* WHAT TO PRODUCE
In the records below, take the line containing "Report it here (84, 1524)" and every line following it, and write them out exactly.

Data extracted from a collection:
══════════

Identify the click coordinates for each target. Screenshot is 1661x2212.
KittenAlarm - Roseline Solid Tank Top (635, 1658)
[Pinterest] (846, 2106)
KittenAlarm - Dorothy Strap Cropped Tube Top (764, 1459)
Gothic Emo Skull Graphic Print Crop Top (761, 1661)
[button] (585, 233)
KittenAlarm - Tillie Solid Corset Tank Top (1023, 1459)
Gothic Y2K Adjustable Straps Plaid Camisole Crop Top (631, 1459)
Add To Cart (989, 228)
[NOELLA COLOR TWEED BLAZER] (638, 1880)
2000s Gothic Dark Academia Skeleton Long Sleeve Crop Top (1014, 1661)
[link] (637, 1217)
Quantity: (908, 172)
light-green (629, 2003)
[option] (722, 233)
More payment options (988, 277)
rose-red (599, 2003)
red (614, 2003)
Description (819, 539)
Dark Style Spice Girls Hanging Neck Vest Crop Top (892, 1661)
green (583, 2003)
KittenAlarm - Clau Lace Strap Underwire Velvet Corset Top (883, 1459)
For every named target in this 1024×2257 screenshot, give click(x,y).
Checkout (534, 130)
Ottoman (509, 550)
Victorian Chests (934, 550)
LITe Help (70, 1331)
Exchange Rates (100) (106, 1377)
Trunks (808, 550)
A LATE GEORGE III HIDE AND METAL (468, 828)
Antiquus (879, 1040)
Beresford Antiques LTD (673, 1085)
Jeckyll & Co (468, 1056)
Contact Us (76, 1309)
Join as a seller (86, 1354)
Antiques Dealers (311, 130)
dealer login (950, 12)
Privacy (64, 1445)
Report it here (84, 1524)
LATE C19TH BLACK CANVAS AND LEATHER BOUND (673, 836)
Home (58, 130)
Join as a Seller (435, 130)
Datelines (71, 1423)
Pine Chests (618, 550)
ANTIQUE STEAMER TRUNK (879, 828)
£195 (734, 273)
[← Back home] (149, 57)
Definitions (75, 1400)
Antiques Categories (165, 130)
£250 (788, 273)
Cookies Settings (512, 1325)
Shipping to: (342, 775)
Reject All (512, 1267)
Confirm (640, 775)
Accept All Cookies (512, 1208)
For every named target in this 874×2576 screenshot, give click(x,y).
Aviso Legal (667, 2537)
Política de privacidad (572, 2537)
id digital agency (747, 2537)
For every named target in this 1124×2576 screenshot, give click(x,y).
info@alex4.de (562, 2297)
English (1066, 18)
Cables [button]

══════════

* SOLUTION TO THE EXERCISE
Report it here (84, 1524)
LATE C19TH BLACK CANVAS AND LEATHER BOUND (673, 836)
Home (58, 130)
Join as a Seller (435, 130)
Datelines (71, 1423)
Pine Chests (618, 550)
ANTIQUE STEAMER TRUNK (879, 828)
£195 (734, 273)
[← Back home] (149, 57)
Definitions (75, 1400)
Antiques Categories (165, 130)
£250 (788, 273)
Cookies Settings (512, 1325)
Shipping to: (342, 775)
Reject All (512, 1267)
Confirm (640, 775)
Accept All Cookies (512, 1208)
For every named target in this 874×2576 screenshot, give click(x,y).
Aviso Legal (667, 2537)
Política de privacidad (572, 2537)
id digital agency (747, 2537)
For every named target in this 1124×2576 screenshot, give click(x,y).
info@alex4.de (562, 2297)
English (1066, 18)
Cables [button]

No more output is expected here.